The search engine in Vault operates on a on a general computer science principle called general Tokenization. This process essentially chops up the indexed properties into chunks called tokens. When a user searches in Vault (either quick search or advanced find), the search engine will attempt to match the tokens in the search string to the tokens in the appropriate properties. Before going further, I’ll explain how Vault does the slicing and dicing.
First, there are three categories of characters (for our purposes, at least); alpha [a-z, A-Z], numeric [0-9], and special [#^$, blank space, etc.]. Vault will parse the string and sniff out groups of characters belonging to a category. For instance, ABC123$@# would be tokenized into 3 individual tokens:
- ABC
- 123
- $@#
Again, what happened is that Vault saw the first character, A, and understood it to be an alpha character. Vault then asked “Is the next character an alpha, too?” to which the answer was yes, so the token became AB. C was then added to the initial token, as it too was an alpha character. However, the answer was “No”, when it came to the character 1. Vault finished its first token and began the next one, now that it sensed a different category of character. Vault continued this line of questioning with the subsequent characters.

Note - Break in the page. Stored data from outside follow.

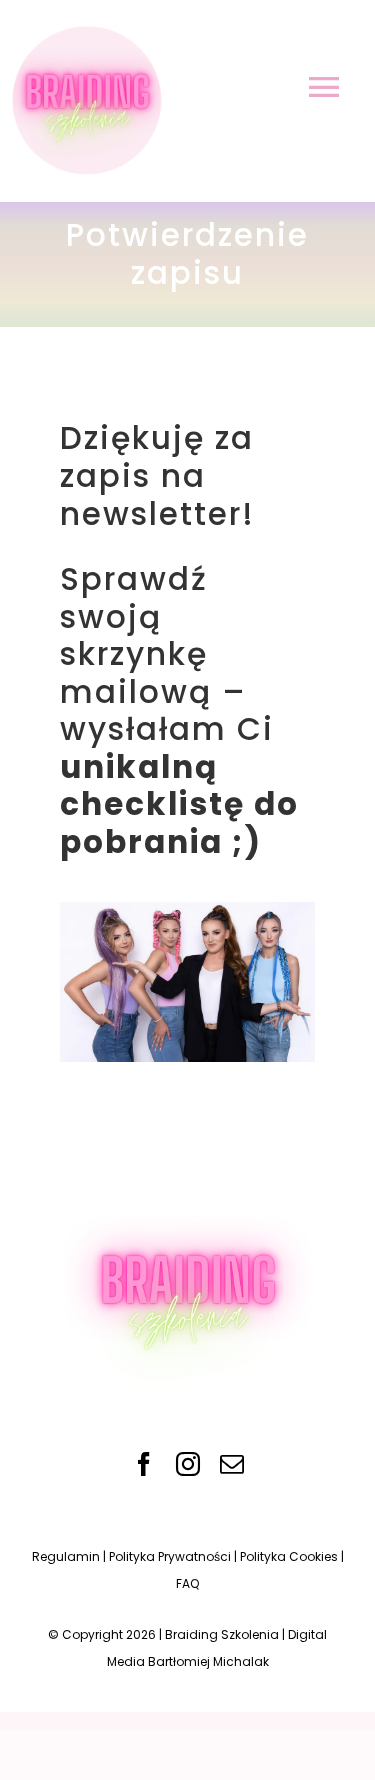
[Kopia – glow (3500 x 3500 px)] (188, 1190)
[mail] (232, 1464)
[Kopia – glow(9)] (84, 28)
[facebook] (144, 1464)
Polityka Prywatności (170, 1556)
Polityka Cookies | (292, 1556)
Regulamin (66, 1556)
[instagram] (188, 1464)
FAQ (187, 1583)
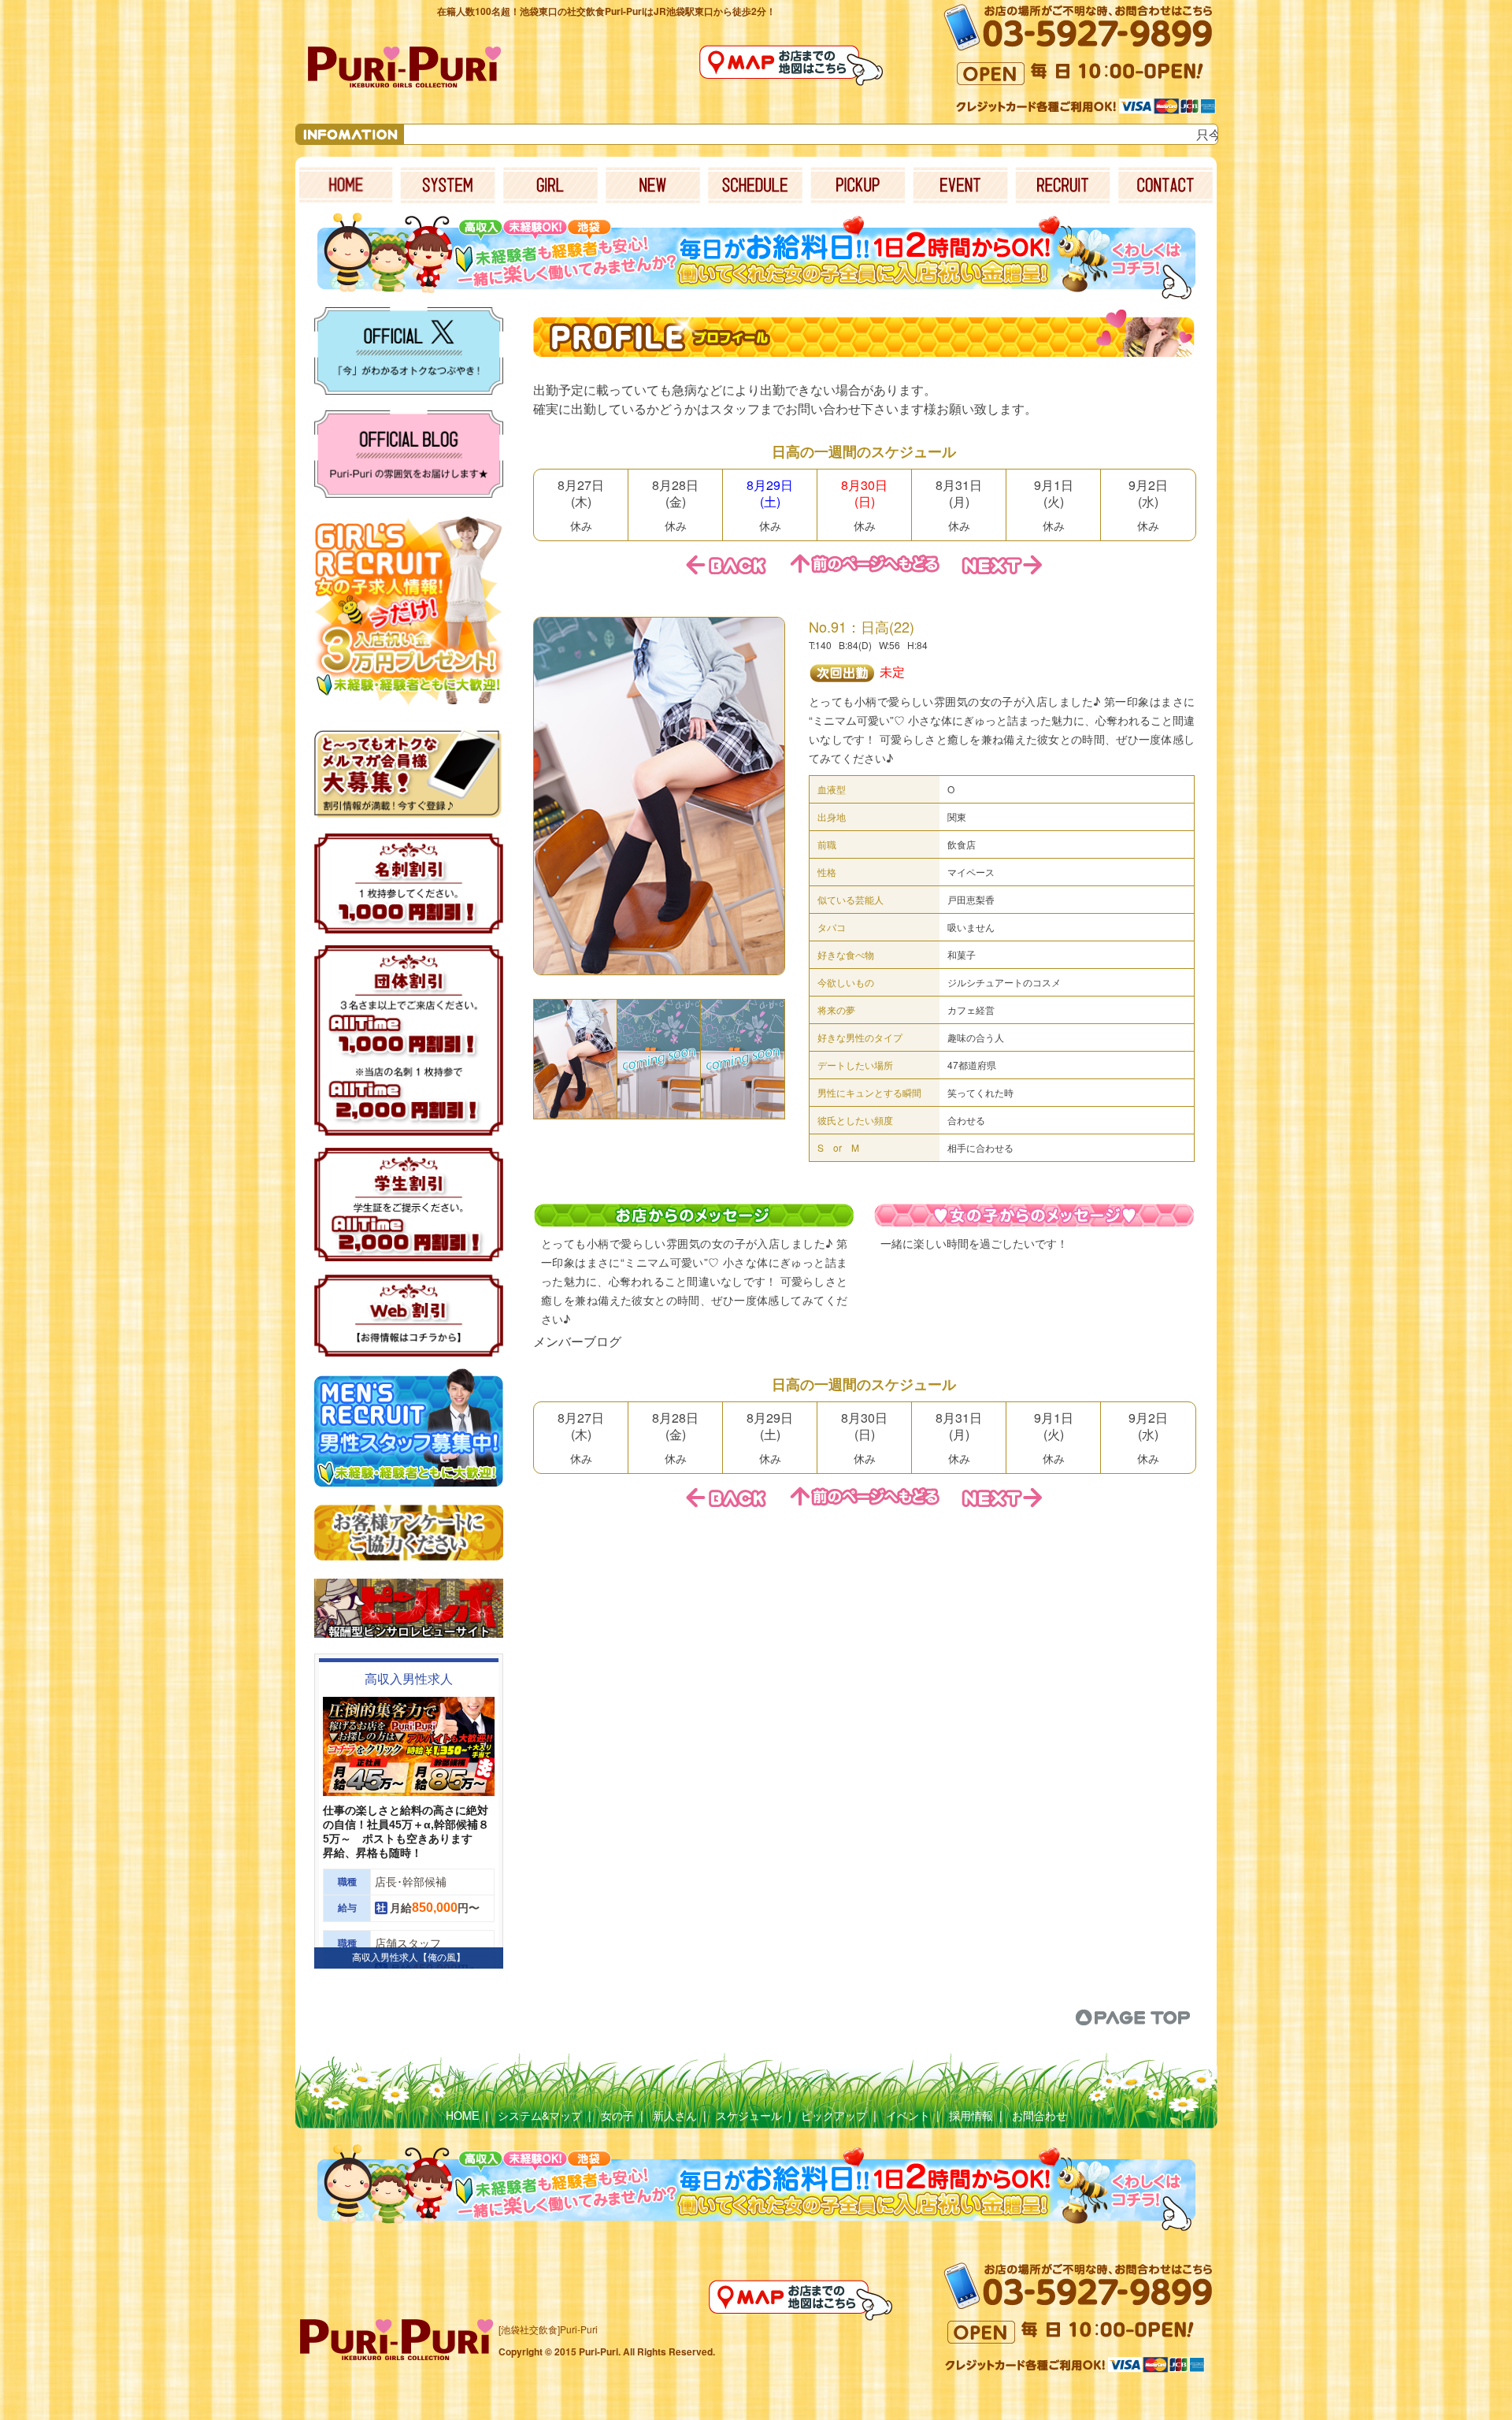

Another example might be a file name like SS Bearing Plate-6×6.ipt. Here, we have 8 tokens:
- SS
- Bearing
- Plate
- –
- 6
- x
- 6
- ipt
Now, you may have caught the missing period. Vault will only tokenize six special characters – all others are ignored. These special special characters (sorry, had to do it) are:
- $ (dollar sign)
- – (dash)
- _ (underscore)
- @ (at symbol)
- + (plus)
- # (octothorpe, aka number sign)
So now where do the unexpected results come in? This usually happens when an incomplete token is used without wild cards. For example, a user wants to find a specific mounting bracket. This user then types in “mount,” expecting that to be enough. In our hypothetical Vault environment, the results would return “Fan mount.ipt” but not “Mounting bracket.ipt” like they intended. Why? Remember that Vault is trying to match exact tokens (again, without wild cards).
If the user had entered mount*, the results would return the expected “Mounting bracket.ipt” as the user intended.
Moral of the story? Always use wild cards…always. No, really, all the time. For everything.